The Conservatives inability to appeal to young people is manifested in Activate, created in response to the success of Labour’s Momentum. Activate failed miserably and has been the subject of much ridicule across the political spectrum, but still limps on. In comparison, Labour’s Momentum was extremely effective in the grassroots mobilisation of support for Corbyn. Activate’s failure is symptomatic of the centre ground and right-wing politics’ limited appeal to young people in Britain.

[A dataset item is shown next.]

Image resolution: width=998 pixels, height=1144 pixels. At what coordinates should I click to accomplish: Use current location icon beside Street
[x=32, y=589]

The heart of the matter is that the Conservatives are not trusted to act in the interests of young people. These issues go deeper than tuition fees, something that Corbyn understands very well. A party’s stance on tuition fees is a defining aspect of approach to the interests of young people, but this is only a small part of what a party’s youth strategy should be. The truth is that young people have not been even close to being a priority for the present government. Young people want a vision of hope, which Labour’s manifesto offered. Unless the Conservatives can offer something that can inspire young voters, the Tory party will find itself evermore ideologically strained and will have to drastically alter its image. At the moment, if the tuition fees are marginally reduced it will still be nothing more than a shallow effort to placate young people.

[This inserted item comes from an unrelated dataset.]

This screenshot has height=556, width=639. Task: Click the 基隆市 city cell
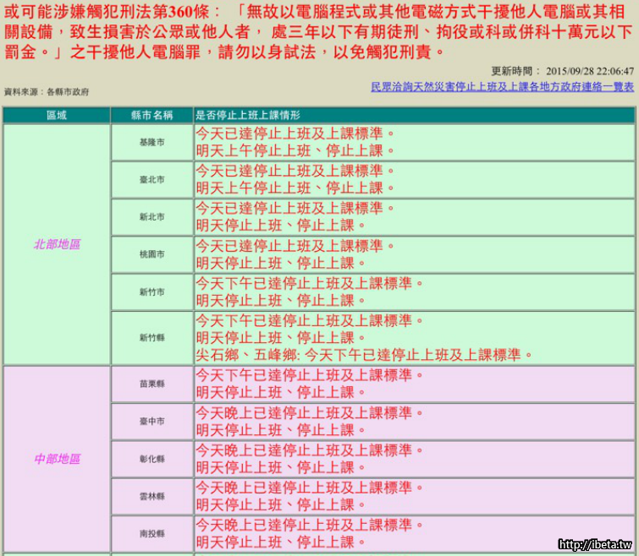click(152, 143)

It is only now that the Conservatives, in the wake of the dramatic shift in political common sense and disruption brought about by Corbyn and Momentum. The Conservatives commitment to austerity and shortsighted attitude to issues that matter to young people have forced them into a corner where they cannot appeal to the youth vote. It is clear that not listening to young people has cost them dearly and will continue to do so. It may not have been much of a risk cutting youth services in the aftermath of 2008 financial crisis, but seeing as the Tories often talk in terms of investment and capable financial management, put in those terms they will see a return on the lack of investment in young people. That neglect will most likely bite them at the ballot for years to come. The reduction of tuition fees will likely do little to reassure the majority of young people, who will see it as a shallow gesture. Realistically, the period the Conservatives remain in government is one of damage control in the lead up to the next election.